膝をついていた俺の近くに、黄金色の卵がすんなりコロッと現れた。

えっ?
マジで早かったんだけど。

俺は心臓の高鳴りを感じながら即座に手を伸ばし、それを両手で掴み上げた。

「すげー! 出たーー! ディルク見ろ、お前安産だ! よくやったぞ!」

最後の卵を迎え、もう大興奮である。
はしゃぎすぎて、すでに息を落ち着かせ俺を見ている騎士に気付かなかった。

「……出たってなんだ……今ので終わりか?」
「そうだよ。ありがとう、ディルク。
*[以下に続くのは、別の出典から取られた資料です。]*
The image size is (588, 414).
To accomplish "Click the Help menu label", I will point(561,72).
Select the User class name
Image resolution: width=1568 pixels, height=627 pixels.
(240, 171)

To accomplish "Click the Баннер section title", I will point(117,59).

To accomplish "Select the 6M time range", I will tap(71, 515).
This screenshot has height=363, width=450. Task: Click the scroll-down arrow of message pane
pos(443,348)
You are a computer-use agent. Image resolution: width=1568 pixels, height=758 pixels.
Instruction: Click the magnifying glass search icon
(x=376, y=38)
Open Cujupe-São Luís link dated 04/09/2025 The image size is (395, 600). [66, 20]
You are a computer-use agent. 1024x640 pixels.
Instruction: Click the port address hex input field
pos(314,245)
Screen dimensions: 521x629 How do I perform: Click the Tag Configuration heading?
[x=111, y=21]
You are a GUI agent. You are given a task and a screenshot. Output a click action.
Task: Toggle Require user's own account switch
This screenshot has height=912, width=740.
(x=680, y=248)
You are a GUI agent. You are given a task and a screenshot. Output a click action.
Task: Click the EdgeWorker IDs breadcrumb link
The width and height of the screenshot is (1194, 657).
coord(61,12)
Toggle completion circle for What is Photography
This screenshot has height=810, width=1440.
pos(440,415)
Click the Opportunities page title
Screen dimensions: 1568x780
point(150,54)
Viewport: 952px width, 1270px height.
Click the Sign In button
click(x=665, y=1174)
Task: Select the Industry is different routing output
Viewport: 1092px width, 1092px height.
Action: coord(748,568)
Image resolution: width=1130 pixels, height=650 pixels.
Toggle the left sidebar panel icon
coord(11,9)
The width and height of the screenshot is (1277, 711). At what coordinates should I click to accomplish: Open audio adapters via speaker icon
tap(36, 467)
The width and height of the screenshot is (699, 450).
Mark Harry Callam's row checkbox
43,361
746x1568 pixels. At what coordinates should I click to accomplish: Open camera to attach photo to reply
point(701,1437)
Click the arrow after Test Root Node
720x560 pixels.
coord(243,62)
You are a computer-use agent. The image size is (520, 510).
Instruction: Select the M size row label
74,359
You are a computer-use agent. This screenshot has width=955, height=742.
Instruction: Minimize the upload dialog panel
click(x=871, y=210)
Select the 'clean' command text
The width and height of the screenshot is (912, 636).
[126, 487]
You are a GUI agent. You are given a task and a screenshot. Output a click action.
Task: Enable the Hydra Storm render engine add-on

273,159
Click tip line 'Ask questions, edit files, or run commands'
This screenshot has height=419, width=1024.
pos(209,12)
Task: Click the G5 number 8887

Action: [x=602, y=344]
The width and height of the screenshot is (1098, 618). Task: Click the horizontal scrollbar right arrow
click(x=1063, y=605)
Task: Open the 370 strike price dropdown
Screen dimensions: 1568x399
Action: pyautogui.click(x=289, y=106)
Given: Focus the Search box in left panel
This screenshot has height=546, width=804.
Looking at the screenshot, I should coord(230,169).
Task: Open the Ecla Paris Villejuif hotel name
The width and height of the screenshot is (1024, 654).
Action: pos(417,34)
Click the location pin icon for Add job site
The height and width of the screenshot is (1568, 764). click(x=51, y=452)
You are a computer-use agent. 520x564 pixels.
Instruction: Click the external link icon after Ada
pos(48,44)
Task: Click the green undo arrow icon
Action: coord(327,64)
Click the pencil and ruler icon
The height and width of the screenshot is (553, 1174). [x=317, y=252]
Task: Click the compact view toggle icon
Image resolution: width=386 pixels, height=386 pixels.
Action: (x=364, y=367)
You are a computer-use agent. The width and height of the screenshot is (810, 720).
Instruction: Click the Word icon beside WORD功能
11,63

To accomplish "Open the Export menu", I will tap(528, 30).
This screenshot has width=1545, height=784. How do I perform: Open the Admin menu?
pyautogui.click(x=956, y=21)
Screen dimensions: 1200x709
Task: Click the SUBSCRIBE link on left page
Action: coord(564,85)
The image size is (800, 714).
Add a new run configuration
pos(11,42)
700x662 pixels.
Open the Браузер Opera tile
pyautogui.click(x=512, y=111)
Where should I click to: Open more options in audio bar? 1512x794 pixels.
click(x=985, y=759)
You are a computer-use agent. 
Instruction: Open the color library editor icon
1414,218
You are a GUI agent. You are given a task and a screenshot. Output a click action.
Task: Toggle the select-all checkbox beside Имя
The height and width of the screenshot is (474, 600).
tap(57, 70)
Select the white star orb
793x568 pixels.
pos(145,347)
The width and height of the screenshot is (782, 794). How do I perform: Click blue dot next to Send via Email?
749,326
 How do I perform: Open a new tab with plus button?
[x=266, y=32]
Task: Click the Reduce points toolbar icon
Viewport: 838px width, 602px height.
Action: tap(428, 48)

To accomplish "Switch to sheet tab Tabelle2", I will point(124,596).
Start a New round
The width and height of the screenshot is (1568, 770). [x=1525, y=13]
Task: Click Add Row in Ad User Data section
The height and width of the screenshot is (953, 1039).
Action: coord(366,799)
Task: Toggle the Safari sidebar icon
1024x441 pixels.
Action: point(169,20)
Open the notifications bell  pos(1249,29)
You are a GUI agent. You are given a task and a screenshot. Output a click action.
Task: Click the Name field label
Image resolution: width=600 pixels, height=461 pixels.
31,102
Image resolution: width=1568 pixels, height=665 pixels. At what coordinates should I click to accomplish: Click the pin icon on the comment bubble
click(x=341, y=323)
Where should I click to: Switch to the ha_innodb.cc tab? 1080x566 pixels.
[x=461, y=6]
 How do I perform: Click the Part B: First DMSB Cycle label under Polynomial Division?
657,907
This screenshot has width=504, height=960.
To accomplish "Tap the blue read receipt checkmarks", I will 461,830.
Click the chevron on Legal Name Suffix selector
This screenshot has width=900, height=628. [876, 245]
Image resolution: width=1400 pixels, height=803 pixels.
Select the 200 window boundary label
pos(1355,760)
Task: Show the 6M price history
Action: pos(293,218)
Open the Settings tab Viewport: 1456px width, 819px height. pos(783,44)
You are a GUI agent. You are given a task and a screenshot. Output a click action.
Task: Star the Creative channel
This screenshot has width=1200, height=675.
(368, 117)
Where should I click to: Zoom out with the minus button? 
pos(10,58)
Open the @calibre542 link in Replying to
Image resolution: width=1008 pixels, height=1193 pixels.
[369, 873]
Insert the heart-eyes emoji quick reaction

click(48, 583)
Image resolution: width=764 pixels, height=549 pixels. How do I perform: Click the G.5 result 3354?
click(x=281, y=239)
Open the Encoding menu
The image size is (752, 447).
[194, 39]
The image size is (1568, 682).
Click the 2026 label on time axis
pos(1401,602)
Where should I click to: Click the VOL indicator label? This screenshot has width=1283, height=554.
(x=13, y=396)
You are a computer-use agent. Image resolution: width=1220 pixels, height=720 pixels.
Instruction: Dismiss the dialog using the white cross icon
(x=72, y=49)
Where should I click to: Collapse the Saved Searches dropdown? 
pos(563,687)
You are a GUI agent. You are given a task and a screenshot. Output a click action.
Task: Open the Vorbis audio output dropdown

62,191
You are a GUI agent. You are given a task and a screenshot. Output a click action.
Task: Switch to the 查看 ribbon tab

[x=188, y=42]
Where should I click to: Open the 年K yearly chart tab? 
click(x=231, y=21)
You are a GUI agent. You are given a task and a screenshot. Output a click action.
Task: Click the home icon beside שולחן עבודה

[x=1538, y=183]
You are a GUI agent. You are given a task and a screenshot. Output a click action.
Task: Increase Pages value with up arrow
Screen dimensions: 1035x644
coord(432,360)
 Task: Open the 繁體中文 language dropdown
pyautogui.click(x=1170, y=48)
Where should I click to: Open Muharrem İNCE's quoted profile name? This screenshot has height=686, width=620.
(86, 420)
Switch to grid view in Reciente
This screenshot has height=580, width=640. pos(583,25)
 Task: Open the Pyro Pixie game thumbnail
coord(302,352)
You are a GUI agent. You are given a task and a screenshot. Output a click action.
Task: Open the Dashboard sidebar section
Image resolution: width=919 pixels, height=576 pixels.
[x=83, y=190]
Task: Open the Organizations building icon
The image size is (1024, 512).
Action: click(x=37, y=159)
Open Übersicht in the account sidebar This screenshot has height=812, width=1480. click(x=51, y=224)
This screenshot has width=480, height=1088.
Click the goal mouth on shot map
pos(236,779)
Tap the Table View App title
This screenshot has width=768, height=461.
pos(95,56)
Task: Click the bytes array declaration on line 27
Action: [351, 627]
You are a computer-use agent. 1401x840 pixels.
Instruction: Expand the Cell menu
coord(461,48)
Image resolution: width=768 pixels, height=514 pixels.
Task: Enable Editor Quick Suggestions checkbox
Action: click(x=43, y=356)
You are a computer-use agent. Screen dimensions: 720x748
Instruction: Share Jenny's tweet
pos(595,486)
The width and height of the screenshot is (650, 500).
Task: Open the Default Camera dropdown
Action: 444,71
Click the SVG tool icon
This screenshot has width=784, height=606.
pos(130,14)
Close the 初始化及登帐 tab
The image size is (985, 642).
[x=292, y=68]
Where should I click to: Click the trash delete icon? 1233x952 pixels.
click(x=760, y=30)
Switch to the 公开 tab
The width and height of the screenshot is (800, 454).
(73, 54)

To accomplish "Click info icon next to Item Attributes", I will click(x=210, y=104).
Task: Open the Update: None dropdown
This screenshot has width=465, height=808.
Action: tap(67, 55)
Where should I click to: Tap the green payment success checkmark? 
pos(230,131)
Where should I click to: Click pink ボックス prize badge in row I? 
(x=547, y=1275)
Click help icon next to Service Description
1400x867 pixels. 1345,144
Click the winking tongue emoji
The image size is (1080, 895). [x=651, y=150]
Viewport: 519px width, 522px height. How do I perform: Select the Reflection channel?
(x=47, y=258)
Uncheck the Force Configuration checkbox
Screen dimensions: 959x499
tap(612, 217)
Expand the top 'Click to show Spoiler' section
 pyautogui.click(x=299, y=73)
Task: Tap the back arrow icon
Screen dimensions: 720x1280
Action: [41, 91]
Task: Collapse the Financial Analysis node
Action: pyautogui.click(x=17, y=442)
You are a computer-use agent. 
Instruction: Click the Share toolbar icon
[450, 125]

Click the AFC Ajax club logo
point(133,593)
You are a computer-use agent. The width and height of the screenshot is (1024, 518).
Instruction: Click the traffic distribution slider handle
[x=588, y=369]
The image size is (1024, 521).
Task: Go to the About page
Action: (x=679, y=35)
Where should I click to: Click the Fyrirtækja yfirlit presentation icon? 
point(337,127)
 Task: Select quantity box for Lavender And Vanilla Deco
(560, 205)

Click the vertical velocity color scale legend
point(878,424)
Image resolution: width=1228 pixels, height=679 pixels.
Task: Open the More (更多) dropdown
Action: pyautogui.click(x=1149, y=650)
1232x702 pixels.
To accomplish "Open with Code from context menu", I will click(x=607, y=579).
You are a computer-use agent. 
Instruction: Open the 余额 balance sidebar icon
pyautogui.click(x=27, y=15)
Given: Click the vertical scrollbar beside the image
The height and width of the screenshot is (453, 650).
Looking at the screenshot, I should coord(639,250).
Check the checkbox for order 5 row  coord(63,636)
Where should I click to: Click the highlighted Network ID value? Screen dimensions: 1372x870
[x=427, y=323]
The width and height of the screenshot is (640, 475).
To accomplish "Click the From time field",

ほら見ろ、俺達の卵だ」

手に包んだものを差し出すが、騎士はまだ呆然としていた。

「今感動とかあったか……? 俺ただ、恥ずかしい格好で喘いだだけじゃねえか」

それを言われると結構つらい。
冷静に述べた騎士は想像以上に正気だった。

「嬉しくないのかよ? 俺はすげえ幸せだぞ」

不安に思い顔を覗き込むと、騎士は少し眉を下げて困った顔をした。
しかしすぐに俺の頬を手で包み、自分の唇を重ね合わせた。

「……嬉しいに決まってんだろ。ちょっと拍子抜けしただけだ。……そんな顔すんなよ」

ぼそりと呟き、顔を赤らめる。
なんだ、照れてたのか。

「可愛い奴だなぁ、お前。良かった、お前も嬉しくて。一緒に育てような」
「ああ、そう…だな。……つうか可愛いとか言うんじゃねえ、調子のんなっ」

俺の頭をぐしゃぐしゃとかき回し、照れ隠しをしている。
やっぱりこの騎士、認めたがらないけど可愛らしいとこ満載じゃないか。

心の中でこっそり笑みをこぼしながら、二人で卵をそっと撫で、喜びを分かち合った。